INSTRUCTION 1:
Gather every line of the records that contains the word "green". Case counts.

-- start of SUPPLIED TEXT --

Senior Merkel ally questions Boris Johnson's suitability to become UK prime minister
It’s now more than 21 years since the people of Northern Ireland voted, by an overwhelming majority, to endorse the Belfast Agreement.
Not every unionist backed it then and I am not interested in re-running the arguments from those days – but I am sure that the vast majority of people in Northern Ireland, whether unionist, nationalist or neither, would agree they now live in a better place.
That better future came at a heavy price. For many families, the Troubles have left a legacy of grief that no social or economic progress can ever fill. Those with relatives and friends in the security forces, in particular, know how hard that road was; the senseless murder of young journalist Lyra McKee was a bitter reminder that there still people out there committed to killing the innocent.
The gains that have been won need to be protected. The political vacuum caused by the suspension of the Assembly has created space into which dark forces are seeking to enter and the chaos and confusion caused by Brexit threatens to make that worse.
The expected election of Boris Johnson as prime minister, committed to pushing through a Brexit deal regardless of cost and certainly in defiance of the views of the majority of Northern Ireland’s electors, is just such a threat. Johnson either doesn’t know much or couldn’t care less about the complications of the Irish border. As foreign secretary, despite it being at the very centre of the whole Brexit morass, he ludicrously compared the international frontier to the boundary between two London boroughs.
In another man, this might have been taken for naive ignorance, but in Johnson’s case it was a deliberately provocative cocking of the snook. He doesn’t care about Northern Ireland and he doesn’t care that you know he doesn’t care.
For unionists, especially the DUP, who have painted themselves into the hard Brexit corner, Johnson’s imminent ascent to the top of the political pile must be a moment of urgent reconsideration. The foundational principle of the Belfast and St Andrew’s Agreements on which peace and progress rest was and is the need for consent to anything that alters Northern Ireland’s constitutional position as fully part of the UK. Could anyone seriously think Johnson will respect that? That he wouldn’t be averse to throwing unionism under a passing Ulsterbus if it helped him or his career?

-- end of SUPPLIED TEXT --
-- start of RECORDS SUPPLIED --

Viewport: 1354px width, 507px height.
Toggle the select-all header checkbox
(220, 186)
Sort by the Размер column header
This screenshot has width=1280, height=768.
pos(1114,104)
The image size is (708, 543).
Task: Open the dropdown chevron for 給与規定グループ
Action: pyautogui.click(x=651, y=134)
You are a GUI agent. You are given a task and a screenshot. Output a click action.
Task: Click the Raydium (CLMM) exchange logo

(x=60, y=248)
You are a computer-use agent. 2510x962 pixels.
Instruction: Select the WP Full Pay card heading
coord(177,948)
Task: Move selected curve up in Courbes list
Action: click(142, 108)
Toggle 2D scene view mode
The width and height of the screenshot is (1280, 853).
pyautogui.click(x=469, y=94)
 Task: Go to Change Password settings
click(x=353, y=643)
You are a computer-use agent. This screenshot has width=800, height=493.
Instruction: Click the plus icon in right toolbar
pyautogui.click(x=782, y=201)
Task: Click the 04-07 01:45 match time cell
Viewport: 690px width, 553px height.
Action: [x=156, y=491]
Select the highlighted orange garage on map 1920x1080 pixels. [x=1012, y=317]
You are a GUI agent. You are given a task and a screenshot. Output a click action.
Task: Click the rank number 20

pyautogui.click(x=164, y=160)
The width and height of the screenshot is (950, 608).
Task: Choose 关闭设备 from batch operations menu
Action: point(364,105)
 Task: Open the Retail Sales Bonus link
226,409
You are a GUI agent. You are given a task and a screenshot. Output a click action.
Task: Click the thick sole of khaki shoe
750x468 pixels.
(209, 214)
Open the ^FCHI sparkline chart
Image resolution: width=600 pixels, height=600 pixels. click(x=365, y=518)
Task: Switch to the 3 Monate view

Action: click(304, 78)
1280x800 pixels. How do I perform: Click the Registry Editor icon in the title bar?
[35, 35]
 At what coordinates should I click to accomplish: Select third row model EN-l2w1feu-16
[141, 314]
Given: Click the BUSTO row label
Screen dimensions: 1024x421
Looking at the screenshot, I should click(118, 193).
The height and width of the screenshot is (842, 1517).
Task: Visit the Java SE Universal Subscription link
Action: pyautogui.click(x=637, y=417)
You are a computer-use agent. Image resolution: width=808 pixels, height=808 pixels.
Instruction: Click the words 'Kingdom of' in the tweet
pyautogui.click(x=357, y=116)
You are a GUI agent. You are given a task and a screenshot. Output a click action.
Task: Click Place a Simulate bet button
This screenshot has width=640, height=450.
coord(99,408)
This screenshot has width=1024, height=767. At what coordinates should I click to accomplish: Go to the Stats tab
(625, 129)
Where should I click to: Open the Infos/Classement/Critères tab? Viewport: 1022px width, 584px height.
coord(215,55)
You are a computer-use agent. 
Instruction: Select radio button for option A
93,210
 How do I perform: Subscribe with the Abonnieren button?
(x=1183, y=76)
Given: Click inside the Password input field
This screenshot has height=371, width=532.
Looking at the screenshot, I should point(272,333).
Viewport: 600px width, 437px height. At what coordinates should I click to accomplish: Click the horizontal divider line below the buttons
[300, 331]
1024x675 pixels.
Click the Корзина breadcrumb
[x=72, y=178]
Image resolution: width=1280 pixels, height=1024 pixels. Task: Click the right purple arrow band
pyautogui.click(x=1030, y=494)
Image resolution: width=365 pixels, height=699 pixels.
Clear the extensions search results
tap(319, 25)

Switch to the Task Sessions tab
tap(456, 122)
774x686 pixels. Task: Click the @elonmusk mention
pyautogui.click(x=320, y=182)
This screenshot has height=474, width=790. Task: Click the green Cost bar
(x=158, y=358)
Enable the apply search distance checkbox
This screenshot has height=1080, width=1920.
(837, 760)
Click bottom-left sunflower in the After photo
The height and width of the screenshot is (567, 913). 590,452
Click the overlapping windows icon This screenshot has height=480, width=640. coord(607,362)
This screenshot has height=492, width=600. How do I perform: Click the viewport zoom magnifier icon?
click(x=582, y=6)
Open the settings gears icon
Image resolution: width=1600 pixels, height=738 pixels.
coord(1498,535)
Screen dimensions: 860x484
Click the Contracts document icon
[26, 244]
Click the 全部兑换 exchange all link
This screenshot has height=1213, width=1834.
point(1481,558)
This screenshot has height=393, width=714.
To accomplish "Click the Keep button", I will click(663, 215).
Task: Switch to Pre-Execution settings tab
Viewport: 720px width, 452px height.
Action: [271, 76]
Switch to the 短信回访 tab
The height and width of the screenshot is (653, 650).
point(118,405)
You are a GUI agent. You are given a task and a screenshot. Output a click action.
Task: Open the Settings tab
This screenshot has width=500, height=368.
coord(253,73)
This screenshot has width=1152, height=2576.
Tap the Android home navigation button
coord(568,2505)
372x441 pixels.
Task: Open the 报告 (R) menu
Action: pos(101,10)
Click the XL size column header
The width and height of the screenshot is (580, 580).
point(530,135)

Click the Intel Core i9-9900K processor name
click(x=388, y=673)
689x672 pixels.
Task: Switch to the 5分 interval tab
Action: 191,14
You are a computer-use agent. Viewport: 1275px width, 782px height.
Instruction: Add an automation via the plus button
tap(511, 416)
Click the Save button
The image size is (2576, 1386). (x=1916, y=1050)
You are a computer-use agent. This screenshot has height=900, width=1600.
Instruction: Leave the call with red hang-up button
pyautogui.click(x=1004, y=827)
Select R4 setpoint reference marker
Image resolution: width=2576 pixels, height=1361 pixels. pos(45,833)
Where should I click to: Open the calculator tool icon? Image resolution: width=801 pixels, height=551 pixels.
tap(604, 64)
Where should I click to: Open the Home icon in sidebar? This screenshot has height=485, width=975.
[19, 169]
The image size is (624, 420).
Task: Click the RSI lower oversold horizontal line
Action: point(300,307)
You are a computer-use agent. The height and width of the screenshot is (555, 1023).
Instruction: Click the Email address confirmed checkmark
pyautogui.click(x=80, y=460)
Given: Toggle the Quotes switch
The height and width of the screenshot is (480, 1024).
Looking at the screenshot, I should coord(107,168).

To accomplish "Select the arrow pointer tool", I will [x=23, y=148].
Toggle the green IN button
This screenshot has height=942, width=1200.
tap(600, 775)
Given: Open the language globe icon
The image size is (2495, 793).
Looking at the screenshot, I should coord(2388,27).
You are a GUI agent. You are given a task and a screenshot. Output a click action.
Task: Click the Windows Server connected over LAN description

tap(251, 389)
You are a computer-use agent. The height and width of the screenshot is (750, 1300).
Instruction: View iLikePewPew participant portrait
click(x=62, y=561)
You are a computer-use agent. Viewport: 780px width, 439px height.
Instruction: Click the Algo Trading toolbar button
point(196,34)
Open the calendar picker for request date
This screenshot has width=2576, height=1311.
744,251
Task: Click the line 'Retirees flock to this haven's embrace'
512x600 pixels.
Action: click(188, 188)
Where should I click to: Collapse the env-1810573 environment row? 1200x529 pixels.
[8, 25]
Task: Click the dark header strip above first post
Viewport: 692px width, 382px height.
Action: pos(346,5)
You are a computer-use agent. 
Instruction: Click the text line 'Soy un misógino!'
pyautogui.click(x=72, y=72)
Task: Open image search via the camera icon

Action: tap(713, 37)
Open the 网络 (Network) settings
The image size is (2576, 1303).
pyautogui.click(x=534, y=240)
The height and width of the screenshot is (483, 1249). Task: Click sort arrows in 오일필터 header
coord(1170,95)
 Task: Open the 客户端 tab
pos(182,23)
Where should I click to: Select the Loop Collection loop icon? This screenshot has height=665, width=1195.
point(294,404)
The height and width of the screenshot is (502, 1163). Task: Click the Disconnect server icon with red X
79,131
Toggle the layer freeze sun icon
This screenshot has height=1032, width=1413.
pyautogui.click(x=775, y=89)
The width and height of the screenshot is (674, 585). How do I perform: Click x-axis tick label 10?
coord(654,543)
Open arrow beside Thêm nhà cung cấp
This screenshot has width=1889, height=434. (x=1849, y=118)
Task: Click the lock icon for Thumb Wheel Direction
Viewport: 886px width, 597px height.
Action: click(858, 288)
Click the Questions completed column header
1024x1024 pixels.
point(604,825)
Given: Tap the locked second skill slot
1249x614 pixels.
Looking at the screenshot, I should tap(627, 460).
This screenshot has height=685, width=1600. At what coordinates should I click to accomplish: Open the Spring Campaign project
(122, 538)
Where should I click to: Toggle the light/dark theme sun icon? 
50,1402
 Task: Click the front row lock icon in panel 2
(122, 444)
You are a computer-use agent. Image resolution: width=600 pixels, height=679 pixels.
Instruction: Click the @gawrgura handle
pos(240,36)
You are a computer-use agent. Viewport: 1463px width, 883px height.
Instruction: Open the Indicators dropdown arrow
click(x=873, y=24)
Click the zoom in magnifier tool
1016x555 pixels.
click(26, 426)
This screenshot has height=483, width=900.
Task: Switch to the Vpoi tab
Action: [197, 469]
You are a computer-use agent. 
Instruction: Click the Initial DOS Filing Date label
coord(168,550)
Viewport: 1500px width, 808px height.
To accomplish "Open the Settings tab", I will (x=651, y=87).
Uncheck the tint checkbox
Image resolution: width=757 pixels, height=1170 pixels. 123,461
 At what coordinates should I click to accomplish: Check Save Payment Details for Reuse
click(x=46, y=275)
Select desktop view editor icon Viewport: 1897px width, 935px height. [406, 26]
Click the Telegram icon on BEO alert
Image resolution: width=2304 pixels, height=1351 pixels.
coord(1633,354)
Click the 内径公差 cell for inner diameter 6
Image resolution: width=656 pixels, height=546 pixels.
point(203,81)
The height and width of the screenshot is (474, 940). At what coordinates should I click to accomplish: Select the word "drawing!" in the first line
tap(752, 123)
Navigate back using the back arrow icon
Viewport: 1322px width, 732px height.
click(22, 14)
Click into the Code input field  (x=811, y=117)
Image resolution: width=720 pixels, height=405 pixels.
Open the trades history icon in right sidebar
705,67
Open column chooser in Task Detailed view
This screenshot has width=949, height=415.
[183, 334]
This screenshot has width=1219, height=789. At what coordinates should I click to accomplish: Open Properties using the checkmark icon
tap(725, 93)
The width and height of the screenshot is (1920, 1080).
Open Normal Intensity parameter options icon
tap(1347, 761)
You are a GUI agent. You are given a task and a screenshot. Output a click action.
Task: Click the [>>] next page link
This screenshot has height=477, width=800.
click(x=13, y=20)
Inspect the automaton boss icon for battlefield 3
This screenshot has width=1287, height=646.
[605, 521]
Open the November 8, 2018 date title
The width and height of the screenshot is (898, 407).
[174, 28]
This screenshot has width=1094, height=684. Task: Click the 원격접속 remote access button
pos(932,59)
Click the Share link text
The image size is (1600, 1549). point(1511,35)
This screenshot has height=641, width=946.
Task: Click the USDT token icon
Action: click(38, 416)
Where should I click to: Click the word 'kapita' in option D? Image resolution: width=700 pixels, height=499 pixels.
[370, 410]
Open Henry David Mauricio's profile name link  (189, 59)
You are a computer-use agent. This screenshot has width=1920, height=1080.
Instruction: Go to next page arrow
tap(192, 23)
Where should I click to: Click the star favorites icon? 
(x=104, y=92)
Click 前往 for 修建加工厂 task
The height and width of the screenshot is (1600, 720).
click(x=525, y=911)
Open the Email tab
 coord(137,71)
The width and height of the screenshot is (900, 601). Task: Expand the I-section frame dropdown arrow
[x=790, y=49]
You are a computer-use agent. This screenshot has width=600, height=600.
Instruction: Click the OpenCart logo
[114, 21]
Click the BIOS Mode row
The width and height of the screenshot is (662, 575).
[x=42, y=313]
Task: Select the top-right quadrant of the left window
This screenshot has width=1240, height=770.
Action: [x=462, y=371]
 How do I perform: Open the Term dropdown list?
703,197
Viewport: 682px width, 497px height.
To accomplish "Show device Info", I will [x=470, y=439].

-- end of RECORDS SUPPLIED --

INSTRUCTION 2:
Carry on the commentary about Boris Johnson and Northern Ireland from the point where it stops.

WRITTEN RESPONSE 1:
This screenshot has height=474, width=790. Task: Click the green Cost bar
Toggle the green IN button

WRITTEN RESPONSE 2:
Of course, he wouldn’t contemplate actually forcing Northern Ireland into a 32-county state against the will of the people – because in law a referendum would be required to trigger unification of the island of Ireland. But he could quite easily abandon Theresa May’s commitment to keep Northern Ireland in the same economic space as the rest of the UK. If he were to agree to a Northern Ireland only backstop he could escape from what so many Tories regard as a nightmare of "Brino" - Brexit In Name Only – for Great Britain at the price of an economic and regulatory border on the Irish Sea.
That way he would open the road to what he really wants: a Canada-style free trade with the EU that would ensure tariff-free goods trade, along with the freedom to cut other trade deals across the world as he saw fit, not least with Donald Trump. He could even justify the letdown of erstwhile friends in the DUP by claiming that the magic technology that would render a hard border on the island of Ireland as unnecessary was really just around the corner when, even it was, common regulations both sides are needed to keep the border open and invisible as everyone has become accustomed to.
I doubt, though, that many unionists would be mollified. They might feel – and they’d be within their rights to do so – that once the principle of change without consent had been abandoned for this, even if supposedly temporarily, then it was abandoned for all time. That is why unionists should use the window of the next few weeks to reconsider their position. The facts are changing, and they can change their minds and join those of us supporting a People’s Vote on whatever form of Brexit is eventually proposed.
The DUP has already made it clear it won’t support a destructive no-deal Brexit and no-one is asking them to tear up their long-help view that the UK should leave the EU. Rather we are asking them to join us in saying that Boris Johnson must not be allowed to use his election by Conservative Party members – no more than a handful of whom live in Northern Ireland – to claim he has a mandate to trash the peace process and weaken Northern Ireland’s place in the UK without consent.
A People’s Vote on Brexit is now the only way forward, and it is in as much the interests of Northern Ireland’s unionists as any other citizens of the UK.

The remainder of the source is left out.